Schon der erste Absatz zieht die Leserin direkt in die Geschichte hinein und stellt sowohl die Protagonistin Romy Hall, als auch ihren Status als Insassin eines Frauengefängnisses sowie ihren aktuellen Aufenthaltsort in einem Überstellungstruck in wenigen Sätzen klar. In den weiteren Kapiteln wird teilweise aus Romys Perspektive erzählt, aber auch andere Personen kommen zu Wort. Besonders bedrückend ist dabei die Perspektive durch die Augen und den Geist Kurt Kennedys, die kurz vor Ende auflöst, weswegen Romy überhaupt im Gefängnis gelandet ist.

I have no plans at all. The thing is you keep existing whether you have a plan to do so or not, until you don’t exist, and then your plans are meaningless. But not having plans doesn’t mean I don’t have regrets.

Thematisiert werden auch die speziellen Schwierigkeiten von transsexuellen Personen im Gefängnissystem.
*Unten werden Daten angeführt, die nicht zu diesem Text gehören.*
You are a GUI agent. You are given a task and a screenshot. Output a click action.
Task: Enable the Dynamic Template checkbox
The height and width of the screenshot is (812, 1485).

Dort gibt es kein diverses Geschlecht, es gibt nur weiblich und männlich. Menschen, die sich in diesen binären Kategorien nicht wiederfinden, sind gerade im Gefängnissystem unvorstellbaren Anfeindungen und Gefahren ausgesetzt. Als Parallele in der realen Welt lassen sich die Erlebnisse von Whistleblowerin Chelsea Manning erwähnen.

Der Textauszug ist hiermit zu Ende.